## Data supplied

————————

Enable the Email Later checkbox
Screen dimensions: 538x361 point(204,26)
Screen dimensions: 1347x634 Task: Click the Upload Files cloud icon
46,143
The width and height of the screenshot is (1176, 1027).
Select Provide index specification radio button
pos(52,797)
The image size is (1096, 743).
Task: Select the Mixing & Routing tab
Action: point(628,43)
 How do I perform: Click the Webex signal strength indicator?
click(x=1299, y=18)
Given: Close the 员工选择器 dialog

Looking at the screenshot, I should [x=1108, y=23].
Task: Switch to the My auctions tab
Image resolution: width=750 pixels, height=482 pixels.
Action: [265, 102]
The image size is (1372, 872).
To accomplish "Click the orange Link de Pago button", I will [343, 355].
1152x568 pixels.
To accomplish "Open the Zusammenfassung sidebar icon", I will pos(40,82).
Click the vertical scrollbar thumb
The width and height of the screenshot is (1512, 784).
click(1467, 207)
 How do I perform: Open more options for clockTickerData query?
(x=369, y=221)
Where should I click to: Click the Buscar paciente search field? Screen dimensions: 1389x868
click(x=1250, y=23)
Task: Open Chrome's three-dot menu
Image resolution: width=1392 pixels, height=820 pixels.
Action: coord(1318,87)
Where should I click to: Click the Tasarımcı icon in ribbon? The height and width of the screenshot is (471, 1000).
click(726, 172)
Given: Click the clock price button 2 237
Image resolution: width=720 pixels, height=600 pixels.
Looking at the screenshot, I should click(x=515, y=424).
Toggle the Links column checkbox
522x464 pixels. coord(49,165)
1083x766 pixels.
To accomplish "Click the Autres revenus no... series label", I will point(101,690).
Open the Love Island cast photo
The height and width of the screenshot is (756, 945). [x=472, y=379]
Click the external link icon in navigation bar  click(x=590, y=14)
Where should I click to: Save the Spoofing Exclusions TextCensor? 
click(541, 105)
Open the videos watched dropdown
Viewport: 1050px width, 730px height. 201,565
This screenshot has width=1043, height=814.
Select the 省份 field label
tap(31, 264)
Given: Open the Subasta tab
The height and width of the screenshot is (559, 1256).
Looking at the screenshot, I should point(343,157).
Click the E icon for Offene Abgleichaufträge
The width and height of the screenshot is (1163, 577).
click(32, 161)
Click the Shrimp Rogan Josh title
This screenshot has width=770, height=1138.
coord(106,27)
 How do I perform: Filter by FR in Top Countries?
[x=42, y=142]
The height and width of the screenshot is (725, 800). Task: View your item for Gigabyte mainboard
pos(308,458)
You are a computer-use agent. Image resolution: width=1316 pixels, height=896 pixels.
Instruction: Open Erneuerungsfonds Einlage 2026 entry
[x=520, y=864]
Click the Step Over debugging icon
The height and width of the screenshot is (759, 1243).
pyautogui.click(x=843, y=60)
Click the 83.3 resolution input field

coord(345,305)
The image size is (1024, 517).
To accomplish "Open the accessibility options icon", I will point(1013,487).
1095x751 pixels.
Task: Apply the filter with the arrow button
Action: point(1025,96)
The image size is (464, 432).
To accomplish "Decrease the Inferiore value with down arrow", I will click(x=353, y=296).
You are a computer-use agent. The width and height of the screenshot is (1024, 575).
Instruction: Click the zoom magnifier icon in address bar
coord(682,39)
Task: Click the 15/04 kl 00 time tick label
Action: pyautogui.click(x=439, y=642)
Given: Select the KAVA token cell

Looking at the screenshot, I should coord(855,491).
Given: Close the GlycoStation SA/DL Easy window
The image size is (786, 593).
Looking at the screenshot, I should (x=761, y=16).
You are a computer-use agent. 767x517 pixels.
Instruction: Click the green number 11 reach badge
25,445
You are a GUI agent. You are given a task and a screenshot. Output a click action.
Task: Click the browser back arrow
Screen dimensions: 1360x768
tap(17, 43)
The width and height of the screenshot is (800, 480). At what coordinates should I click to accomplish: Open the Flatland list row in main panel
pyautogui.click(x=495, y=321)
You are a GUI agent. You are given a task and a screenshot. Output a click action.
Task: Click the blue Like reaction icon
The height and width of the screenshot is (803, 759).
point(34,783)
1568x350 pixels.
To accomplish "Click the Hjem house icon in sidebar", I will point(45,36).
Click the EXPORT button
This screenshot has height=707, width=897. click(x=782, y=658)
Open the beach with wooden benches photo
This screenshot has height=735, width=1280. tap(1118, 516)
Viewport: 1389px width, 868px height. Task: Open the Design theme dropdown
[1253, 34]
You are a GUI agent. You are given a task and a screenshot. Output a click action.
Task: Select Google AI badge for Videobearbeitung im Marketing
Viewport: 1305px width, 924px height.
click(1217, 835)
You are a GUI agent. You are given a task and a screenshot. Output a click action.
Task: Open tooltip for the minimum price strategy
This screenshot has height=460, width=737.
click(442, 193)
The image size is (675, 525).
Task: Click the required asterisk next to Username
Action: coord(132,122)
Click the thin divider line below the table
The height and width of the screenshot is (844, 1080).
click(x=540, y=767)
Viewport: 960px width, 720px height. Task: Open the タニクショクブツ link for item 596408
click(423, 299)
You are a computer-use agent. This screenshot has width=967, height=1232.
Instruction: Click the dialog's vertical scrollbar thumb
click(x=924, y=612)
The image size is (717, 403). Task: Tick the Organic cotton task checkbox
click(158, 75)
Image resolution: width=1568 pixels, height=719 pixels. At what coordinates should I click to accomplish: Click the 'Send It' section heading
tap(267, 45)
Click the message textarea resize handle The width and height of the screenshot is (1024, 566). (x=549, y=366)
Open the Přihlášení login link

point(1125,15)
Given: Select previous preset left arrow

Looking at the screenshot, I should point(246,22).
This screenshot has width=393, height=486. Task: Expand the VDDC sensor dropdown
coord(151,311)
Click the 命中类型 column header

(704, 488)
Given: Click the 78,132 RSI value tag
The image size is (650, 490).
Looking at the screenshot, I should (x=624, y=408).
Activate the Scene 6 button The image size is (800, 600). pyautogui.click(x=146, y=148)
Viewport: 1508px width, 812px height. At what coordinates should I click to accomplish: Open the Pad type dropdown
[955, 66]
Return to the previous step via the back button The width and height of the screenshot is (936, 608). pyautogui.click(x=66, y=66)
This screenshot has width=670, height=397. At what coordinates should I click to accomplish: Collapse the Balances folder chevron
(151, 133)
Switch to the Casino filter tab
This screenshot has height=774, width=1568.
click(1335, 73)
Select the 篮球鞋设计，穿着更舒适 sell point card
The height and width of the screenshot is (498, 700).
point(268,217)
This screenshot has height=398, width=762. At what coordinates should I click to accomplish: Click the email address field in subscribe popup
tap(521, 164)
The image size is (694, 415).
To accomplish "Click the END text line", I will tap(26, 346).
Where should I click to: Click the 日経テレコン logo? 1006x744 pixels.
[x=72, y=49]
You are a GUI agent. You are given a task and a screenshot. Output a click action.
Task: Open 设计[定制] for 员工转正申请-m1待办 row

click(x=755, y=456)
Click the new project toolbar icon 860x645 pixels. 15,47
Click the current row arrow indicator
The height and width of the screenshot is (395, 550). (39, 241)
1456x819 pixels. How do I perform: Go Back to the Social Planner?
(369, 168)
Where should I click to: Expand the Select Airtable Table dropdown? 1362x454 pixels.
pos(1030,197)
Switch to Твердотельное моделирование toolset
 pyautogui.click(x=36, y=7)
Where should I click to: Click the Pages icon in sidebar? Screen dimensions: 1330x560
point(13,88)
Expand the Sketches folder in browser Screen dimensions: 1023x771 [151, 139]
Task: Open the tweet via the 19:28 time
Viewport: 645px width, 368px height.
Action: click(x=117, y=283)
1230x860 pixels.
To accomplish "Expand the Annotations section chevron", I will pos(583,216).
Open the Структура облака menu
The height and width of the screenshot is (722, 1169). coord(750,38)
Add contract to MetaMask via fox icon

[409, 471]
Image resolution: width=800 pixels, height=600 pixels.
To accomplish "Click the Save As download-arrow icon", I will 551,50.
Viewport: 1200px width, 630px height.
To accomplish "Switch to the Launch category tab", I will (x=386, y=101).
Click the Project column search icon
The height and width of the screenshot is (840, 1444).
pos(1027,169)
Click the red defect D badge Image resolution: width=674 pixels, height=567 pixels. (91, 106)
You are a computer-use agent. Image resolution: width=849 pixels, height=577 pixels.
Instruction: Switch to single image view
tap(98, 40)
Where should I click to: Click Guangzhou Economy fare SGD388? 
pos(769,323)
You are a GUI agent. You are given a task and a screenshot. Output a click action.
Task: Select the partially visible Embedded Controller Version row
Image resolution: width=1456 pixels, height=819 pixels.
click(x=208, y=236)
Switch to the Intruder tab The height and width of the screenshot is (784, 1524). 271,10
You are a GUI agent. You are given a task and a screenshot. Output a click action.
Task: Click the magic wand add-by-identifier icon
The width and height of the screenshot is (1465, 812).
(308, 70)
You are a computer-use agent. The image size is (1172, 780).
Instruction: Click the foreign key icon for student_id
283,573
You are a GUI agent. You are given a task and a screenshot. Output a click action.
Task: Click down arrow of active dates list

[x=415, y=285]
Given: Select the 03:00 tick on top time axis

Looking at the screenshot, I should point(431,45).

————————

## What you will do
State the number of lines in the records that include the word "price", and add nothing to it.

## Response to the task
2